Onze Uberchauffeur van de eerste dag, Mario, had ons echter de info gestuurd dat hij voor 195 euro (in plaats van de 130 euro voor het busje) een hele dag onze privéchauffeur ging zijn. Omdat hij een zeer aangename rijstijl heeft, we dan konden gaan en staan waar en wanneer we wilden en zijn Tesla gewoon een wreed wijze auto is, gingen we gewoon daarvoor.

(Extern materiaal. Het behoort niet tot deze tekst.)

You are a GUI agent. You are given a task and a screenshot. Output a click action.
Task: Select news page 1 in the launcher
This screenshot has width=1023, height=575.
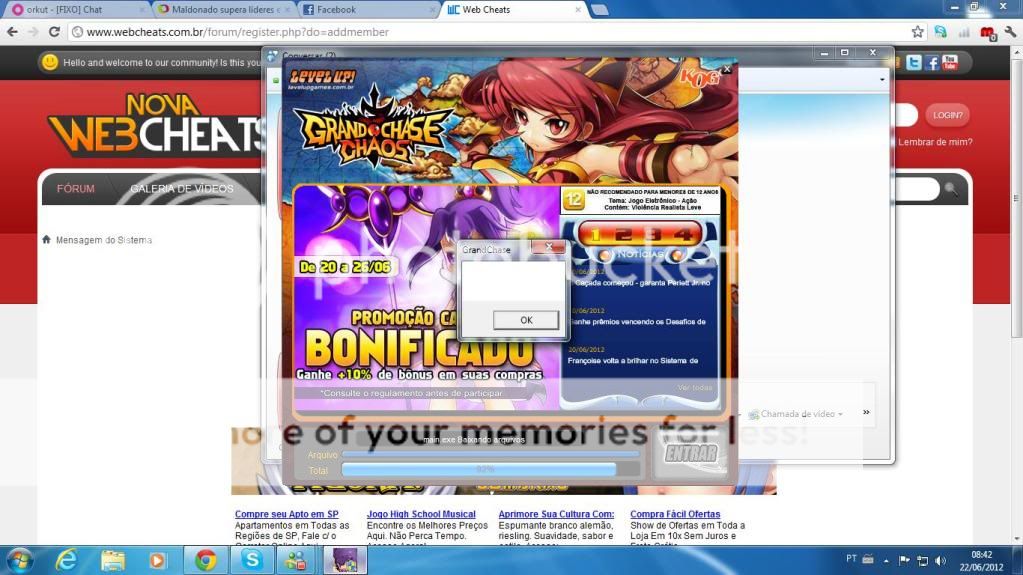[594, 235]
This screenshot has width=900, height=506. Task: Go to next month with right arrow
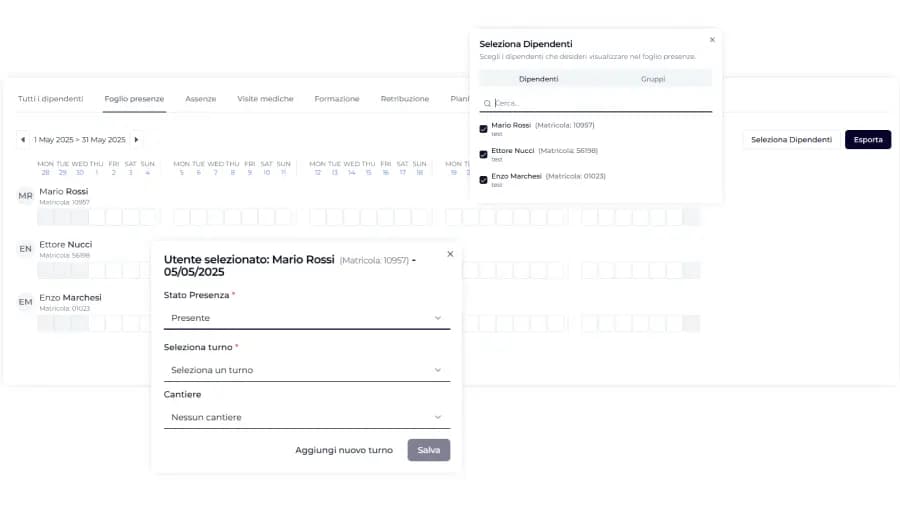(136, 139)
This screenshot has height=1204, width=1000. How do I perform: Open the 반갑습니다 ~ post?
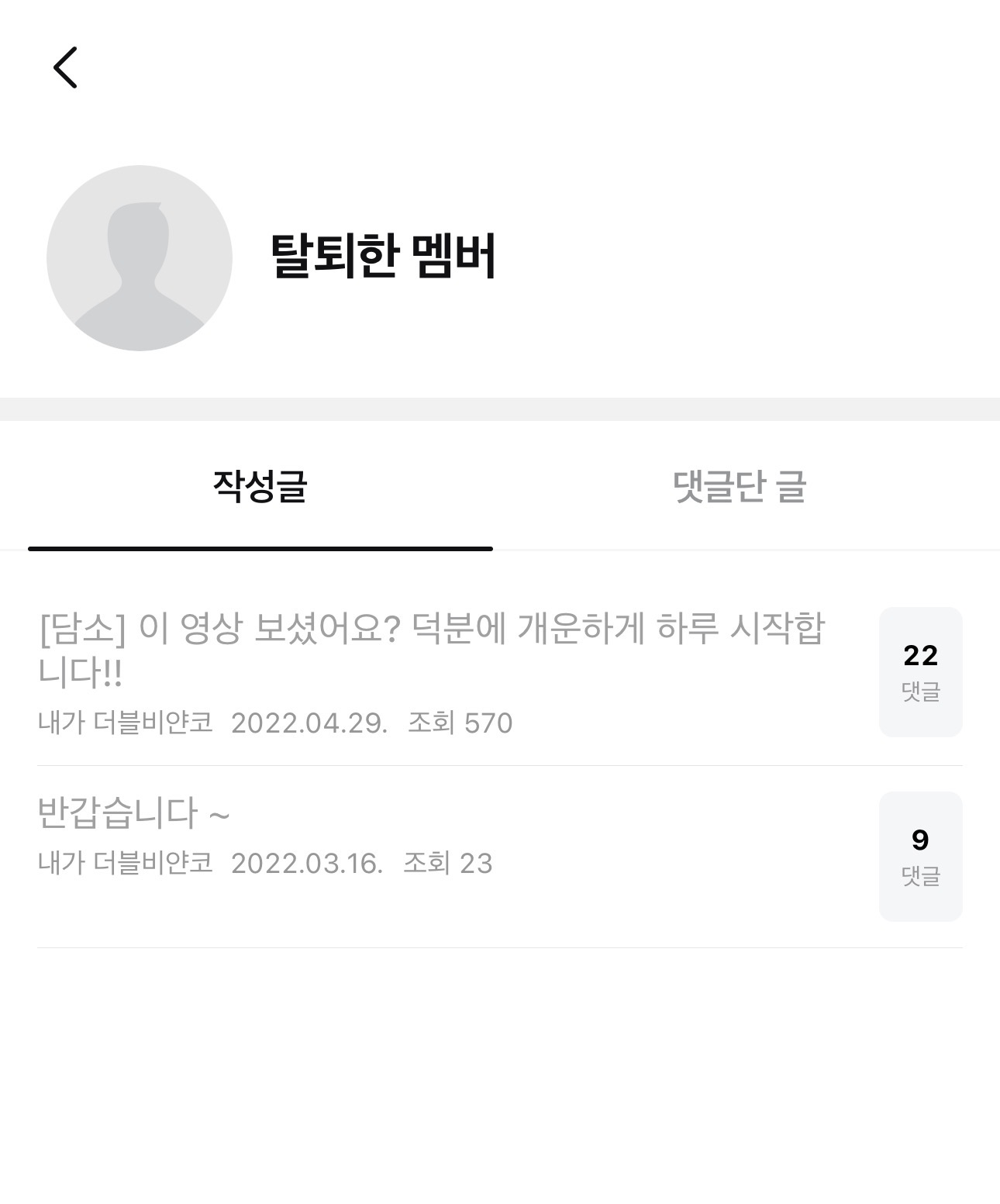[133, 812]
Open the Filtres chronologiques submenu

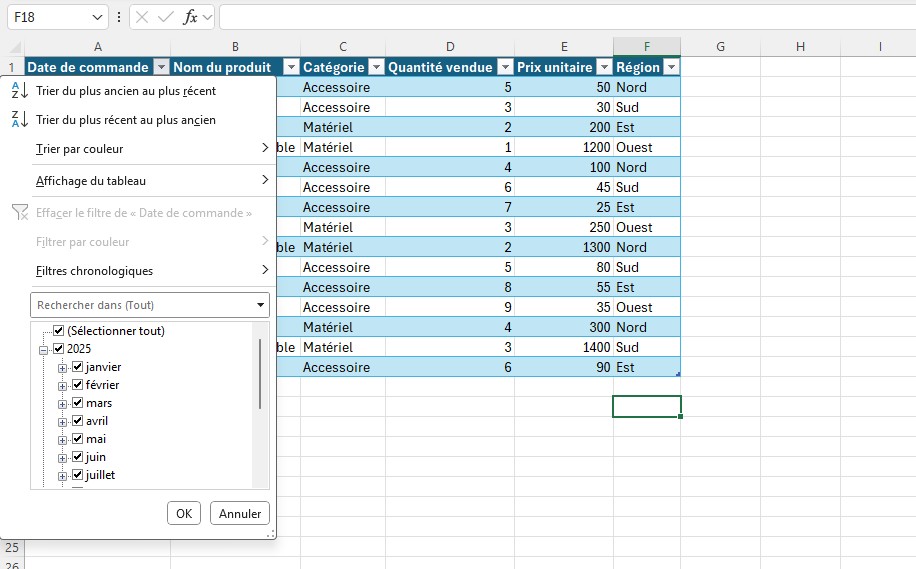pos(150,270)
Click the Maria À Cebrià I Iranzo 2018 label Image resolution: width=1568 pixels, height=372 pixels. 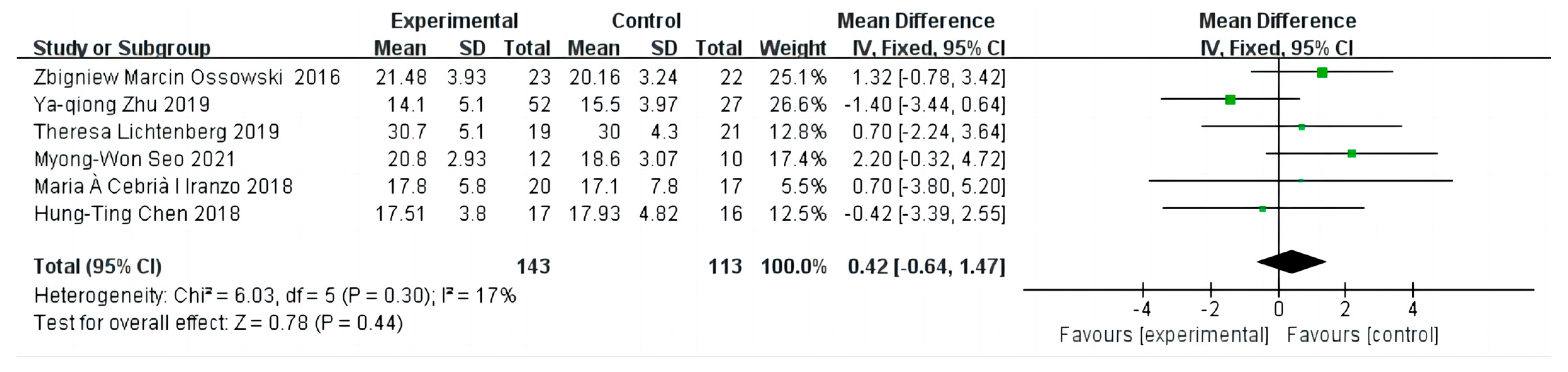(x=163, y=186)
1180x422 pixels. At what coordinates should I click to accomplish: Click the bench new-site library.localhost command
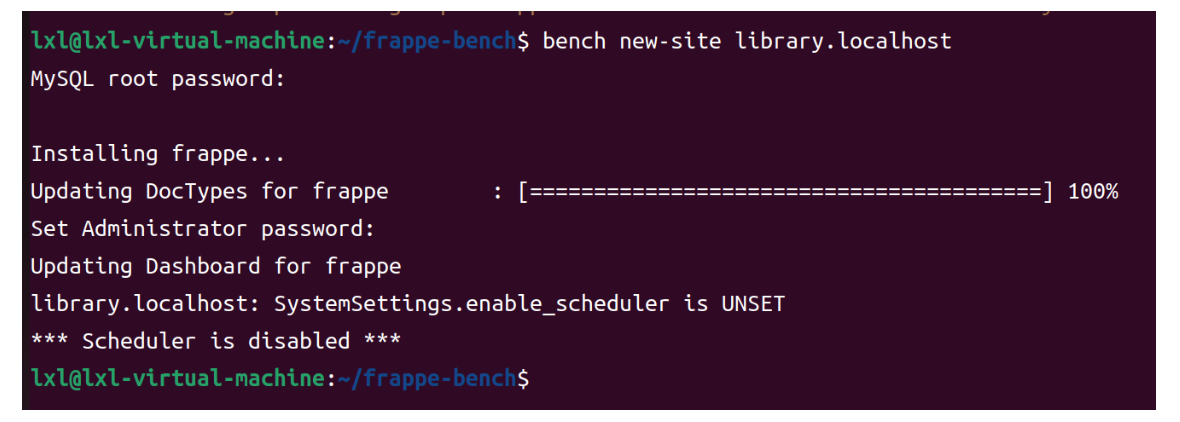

Om half negen pikte Mario ons op vlakbij ons hotel, tegen half tien stonden we aan te schuiven aan het Palácio da Pena, het meest bekende en vooral zeer kleurrijke kasteel. We hadden tickets voor tien uur, en er zijn dan ook echt aanschuifrijen per half uur, want het is er pokkedruk. Binnen was het ook echt in rijtje schuifelen van het ene naar het andere, eigenlijk niet bijzonder aangenaam. Mario zei dat er een busje was naar boven, want het is een behoorlijk steile klim van de parking naar het kasteel zelf, maar we hadden tijd, en we genoten immens van de prachtige tuinen rond het kasteel.

Na een kwartiertje aanschuiven werden we stipt om tien uur, samen met een andere massa, binnengelaten. Gelukkig namen we niet meteen de geijkte weg, maar deden eerst de buitengang van het kasteel, waar op dat moment zo goed als niemand liep. De uitzichten: ronduit prachtig! In het Moors kasteel zijn we niet geweest, maar je zag het wel prachtig liggen.

En dan dus de binnenkant: geschuifel maar wel de moeite waard.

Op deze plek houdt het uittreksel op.